§ **About this exercise**: The required answer is the count of lines in the records that contain "agent", with no other text.
========
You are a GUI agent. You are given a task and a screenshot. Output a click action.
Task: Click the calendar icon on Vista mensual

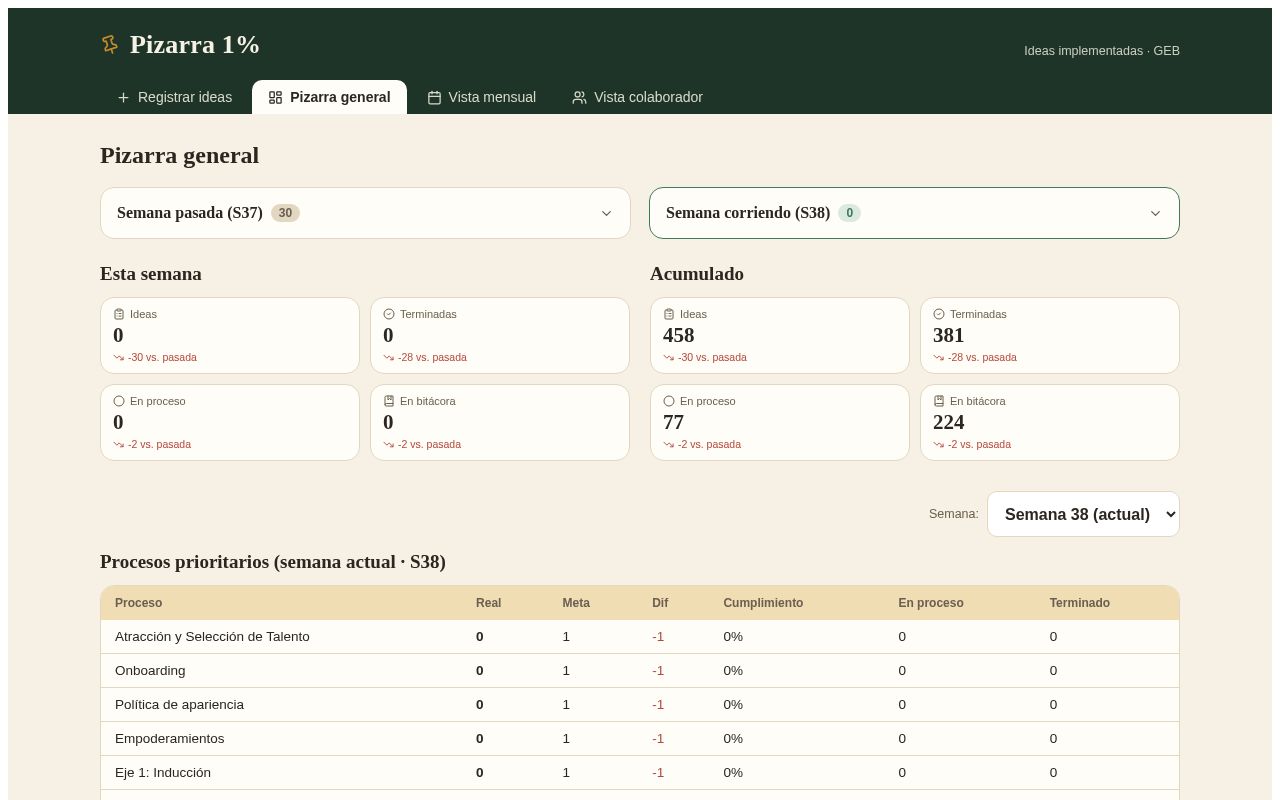434,97
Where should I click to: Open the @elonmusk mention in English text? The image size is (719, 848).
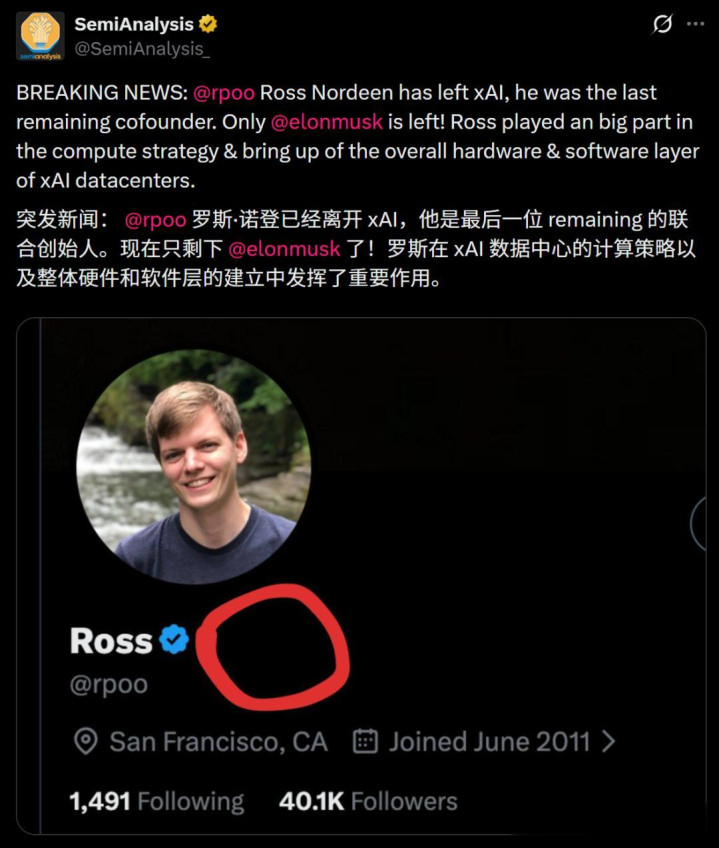pos(327,122)
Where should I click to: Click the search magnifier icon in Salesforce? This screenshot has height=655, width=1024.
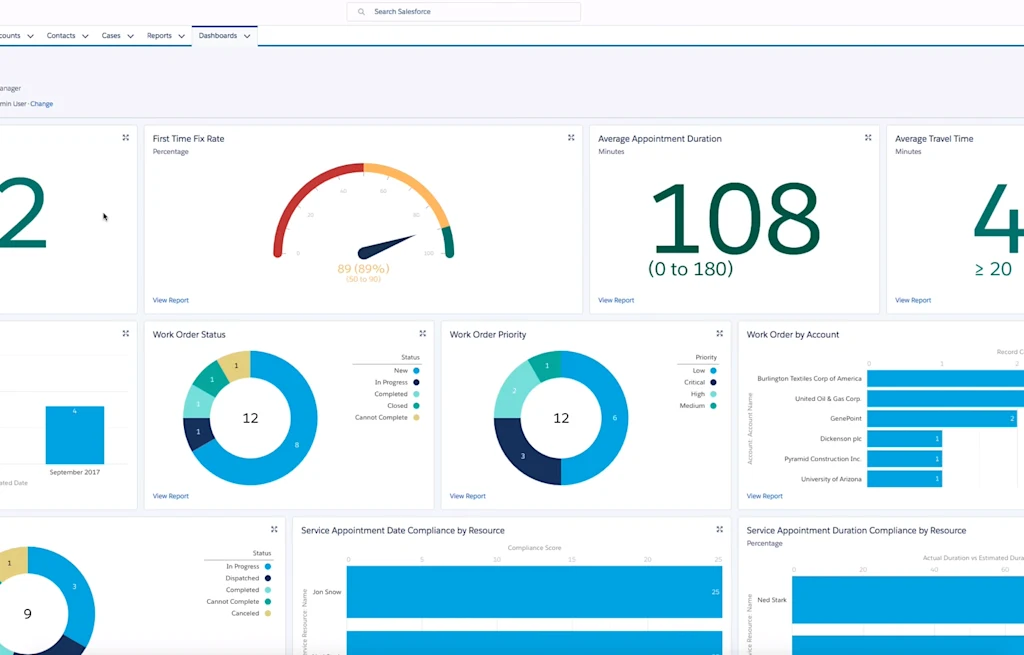tap(361, 11)
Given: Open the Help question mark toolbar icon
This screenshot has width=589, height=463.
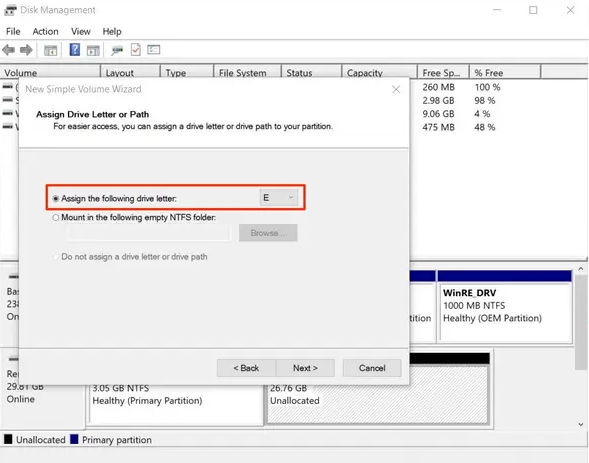Looking at the screenshot, I should coord(75,50).
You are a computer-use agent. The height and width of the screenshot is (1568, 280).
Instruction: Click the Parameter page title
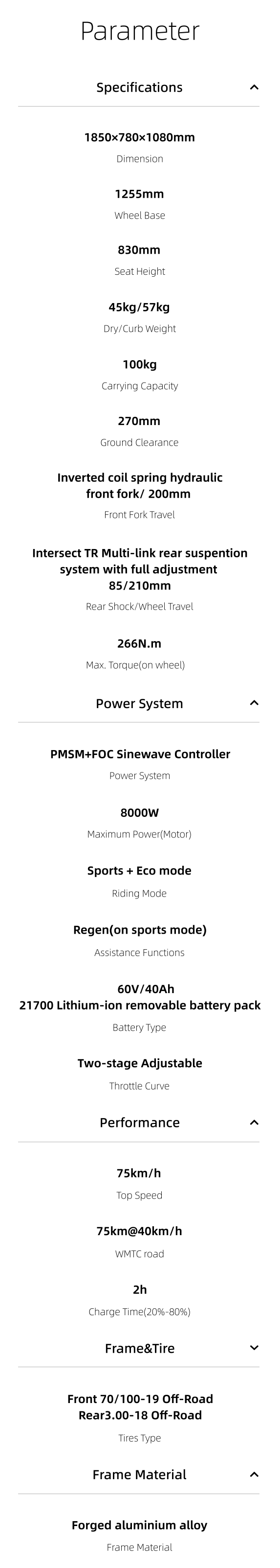pyautogui.click(x=140, y=30)
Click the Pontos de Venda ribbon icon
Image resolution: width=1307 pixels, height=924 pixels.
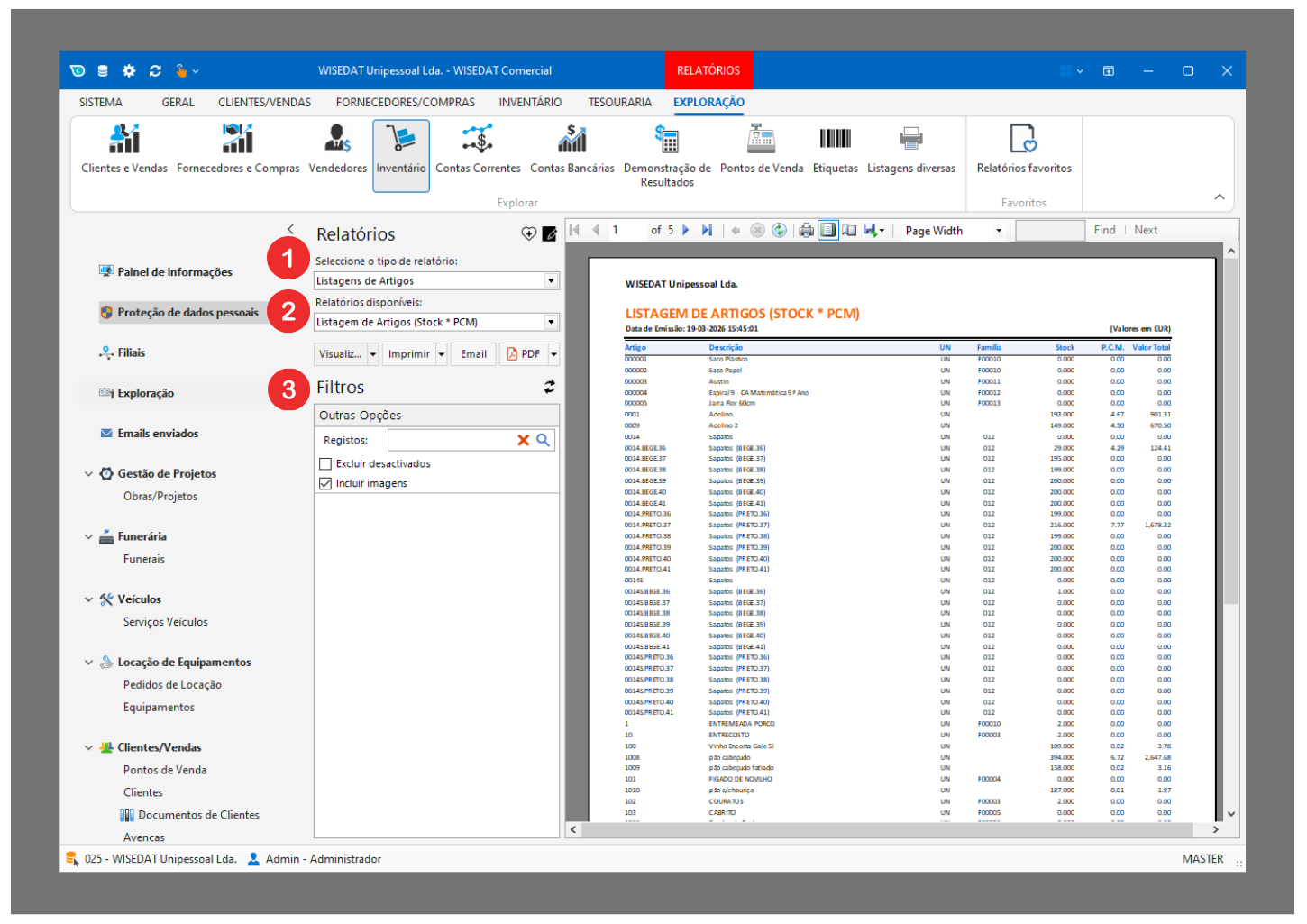[761, 140]

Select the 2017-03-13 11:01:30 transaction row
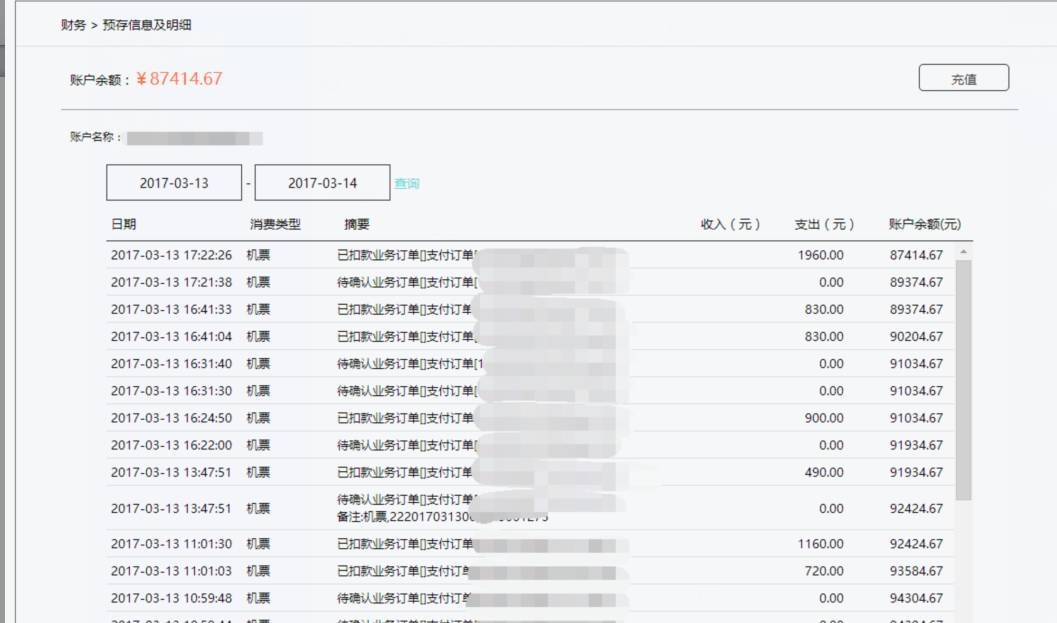pos(171,545)
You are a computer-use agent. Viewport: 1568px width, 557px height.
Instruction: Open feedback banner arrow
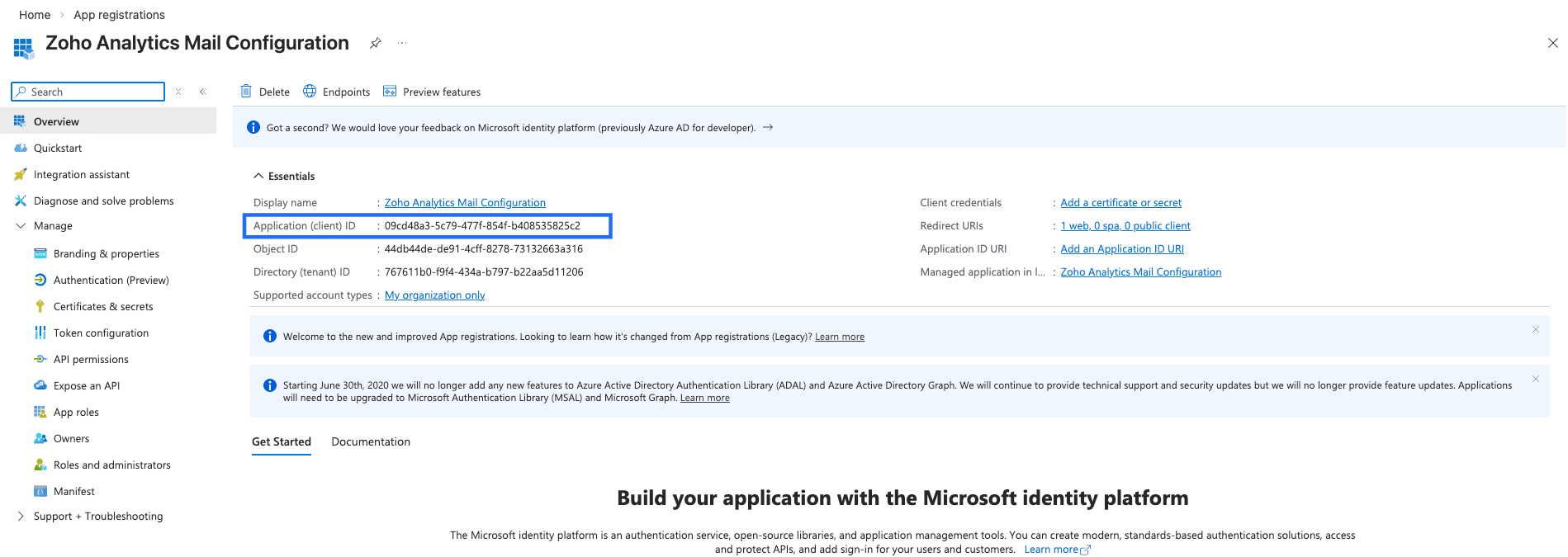click(768, 127)
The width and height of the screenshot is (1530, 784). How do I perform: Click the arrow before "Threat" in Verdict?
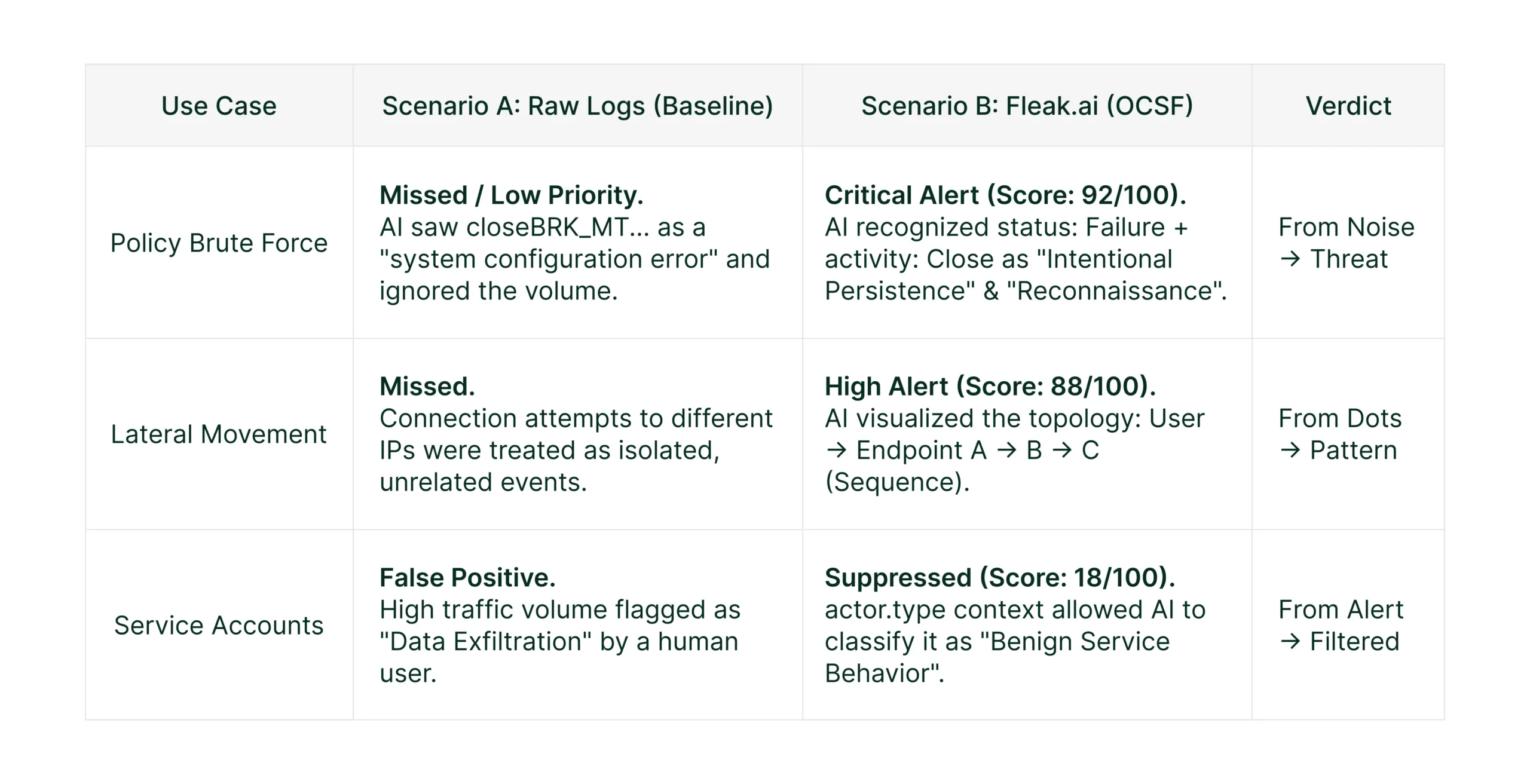pyautogui.click(x=1290, y=259)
========
§ **Written response**: 3